It's snowing outside as I write this. Falling snow has a way of bringing serenity to dark moods. I'll try to find that serenity. But there should be no Merry Christmas for Bush and Cheney. They need to rot in the polluted coal and oil that has ever been the only lining to their stockings. I won't say more because these traitors have usurped our land and redefined treason. One day though...

Sunday, December 16, 2007

Wrong Test

AP story reads "Obama Describes Faith Amid False Rumors." It goes on to tell of how Barack Obama dispelled rumors that he is "Muslim and poses a threat to the security of the United States."

I'm not necessarily an Obama supporter. Nor am I a Clinton or Dodd or Biden supporter (I do lean a little friendly toward Kucinich and Edwards, but that is neither here nor there). But this really pisses me off.

Just about the very last line of the pre-amendment US Constitution says that "there shall be no religious test" for public office. That is fundamental folks. This constant barrage of religious bullshit is getting on my nerves. And to be honest, if should be making all of us extremely uneasy.

No religious test means precisely that. Religion is not, cannot be, must never be, a criterion for electing our representatives or leaders. The very fact that Barack felt it necessary to repudiate the rumors of Islam as his faith of choice is way beyond disconcerting. We should be up in arms as a people decrying both the people who are creating such false issues, and the politicians who stoop to denying the "charges," whether or not they have any merit.

Personally I would love to see a candidate who comes out as a flaming gay, atheist, mixed-heritage, professional wrestling fan. Or any other group of things that bear not a whit on her or his credentials. This current trend in American politics is not just stupid (although it is very stupid); it is un-American, it is dangerous, it is unconstitutional.

I will not place my vote based on such false attributes. And while I really could relate very strongly to an Atheist candidate, I would not ever vote for one based on that conviction. I would do so only at the expense of our democracy.

Friday, December 14, 2007

What comes around...

Call me an idiot, but wasn't it the Emergency over California's Budget that Arnie used to launch his bid to overthrow Gray Davis a few years back? If Davis was fiscally irresponsible then, and therefore subject to recall, why isn't the Governator now?

Saturday, December 8, 2007

Bumper Crop

Bonnie and I saw a bumper sticker today that made us laugh, so I went searching for it on "the internets." Here's the sticker:


Of course I found the sticker.

## Jobs
**a.** Rewrite the blog excerpt from "I'm not necessarily" to "pisses me off.", replacing "Kucinich" with "Richardson".
**b.** In the blog excerpt, what is the headline of the AP story?
Answer using only the blog excerpt above.

## Given information
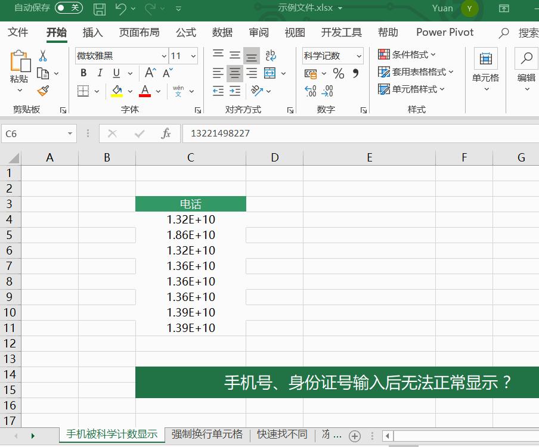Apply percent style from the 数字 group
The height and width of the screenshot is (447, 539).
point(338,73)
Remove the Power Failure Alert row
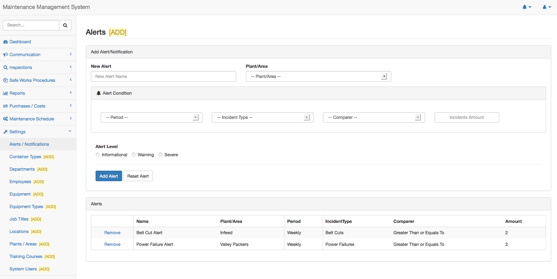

==

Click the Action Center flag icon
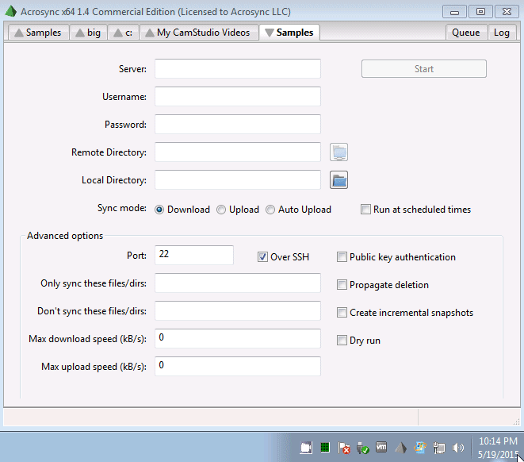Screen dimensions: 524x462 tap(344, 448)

## The responses
**a.**
I'm not necessarily an Obama supporter. Nor am I a Clinton or Dodd or Biden supporter (I do lean a little friendly toward Richardson and Edwards, but that is neither here nor there). But this really pisses me off.

**b.** "Obama Describes Faith Amid False Rumors."